BY THE WAY, MEET VERA STARK


The Motion Picture Production Code changed more than the sexual content of films made between 1934 and 1968. Not only did the Hays Code, as it was better known, ban “every profane and vulgar expression, any licentious or suggestive nudity, the illegal traffic in drugs, any inference of sex perversion,” and other cinematic sins which pre-1933 movies might have felt free to feature, it also restricted the ways blacks and whites could interrelate.

Pulitzer Prize-winning playwright Lynn Nottage looks back at the last pre-Code year and the effects the Code had on the life of Hollywood’s first (albeit fictional) African-American film star in her fascinating, funny, thought-provoking—though not entirely satisfying—By The Way, Meet Vera Stark, now getting its West Coast Premiere at the Geffen Playhouse.
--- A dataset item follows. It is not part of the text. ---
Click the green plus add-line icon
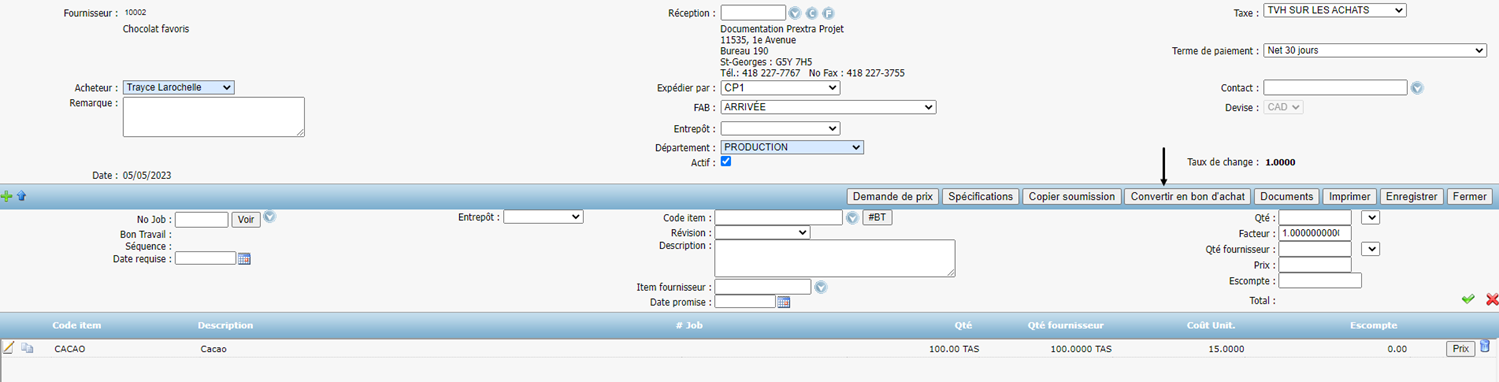 pos(7,197)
 The production reunites from last year’s Off-Broadway World Premiere its talented director Jo Bonney, actress Kimberly Hébert Gregory, the original design team, and most importantly film/Broadway star Sanaa Lathan in the title role.

Act One unfolds in classic Hollywood screwball fashion, introducing us to onetime “America’s Little Sweetheart,” now 20something leading lady Gloria Mitchell, running lines for her latest pic with maid and confidante Vera, whom we soon learn hopes to snag the role of (what else?) a slave, opposite Gloria as a consumptive, virginal, octoroon whore in the soon-to-be-filmed period epic The Belle Of New Orleans, starring Gloria opposite Vera, in the role that made her a star.
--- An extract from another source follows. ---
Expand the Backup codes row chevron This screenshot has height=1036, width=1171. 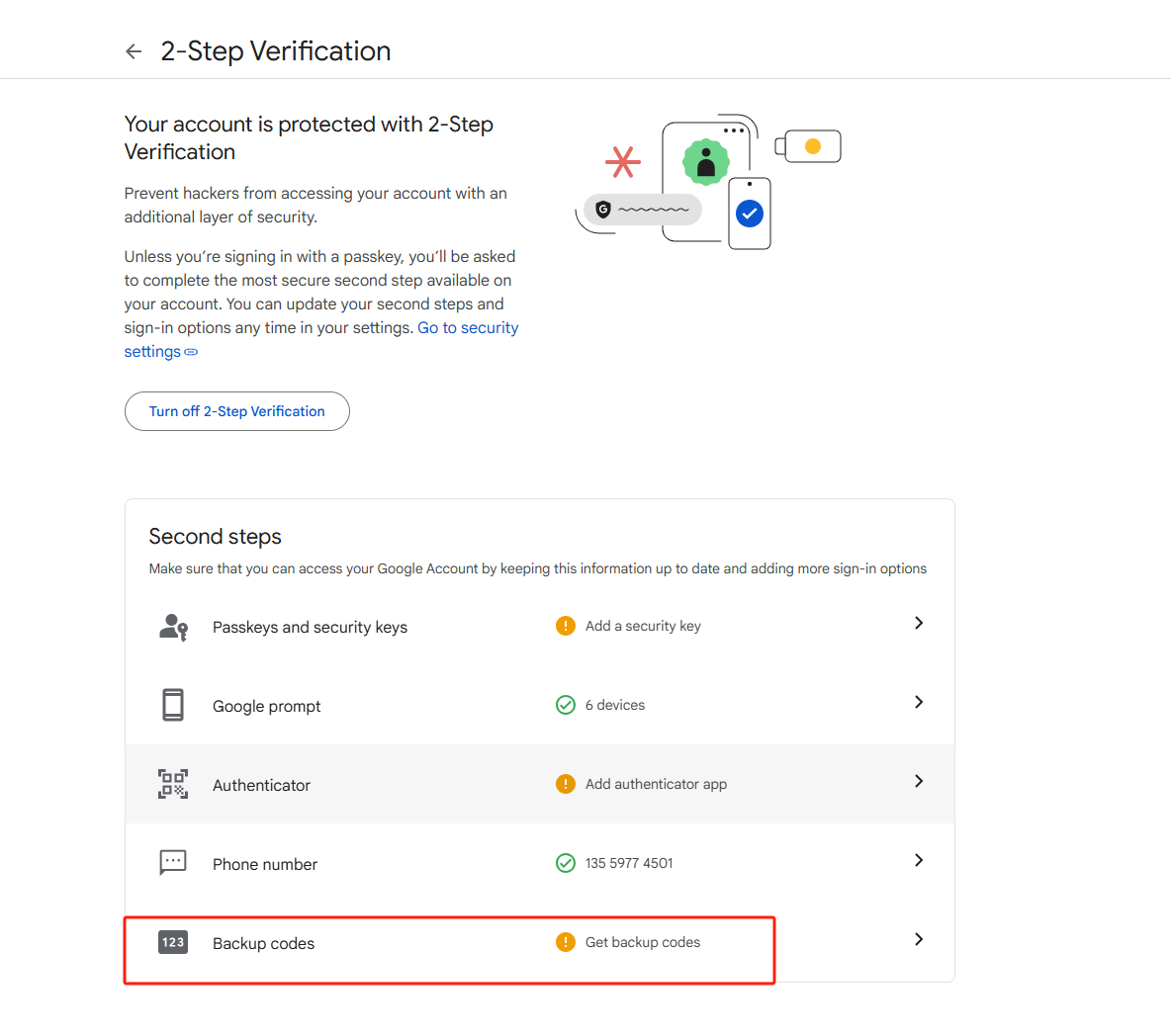tap(919, 939)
 Vera is not the only “Negro” actress hoping to make it big, or at least make it supporting, in Vera Stark’s Hollywood. Vera shares an apartment with two others would-be stars, Gregory as plus-size Lottie and Merle Dandridge as light-skinned Anna Mae, the latter of whom is not above passing herself off as Brazilian if it means getting studio head Frederick Slasvick (Spencer Garrett) and Russian film director Maximilian Von Oster (Mather Zickel) to cast her in The Belle. Also along for the ride (literally since one of his jobs is chauffeur) is Von Oster’s “Man Friday,” jazz musician Leroy Barksdale (Kevin T. Carroll).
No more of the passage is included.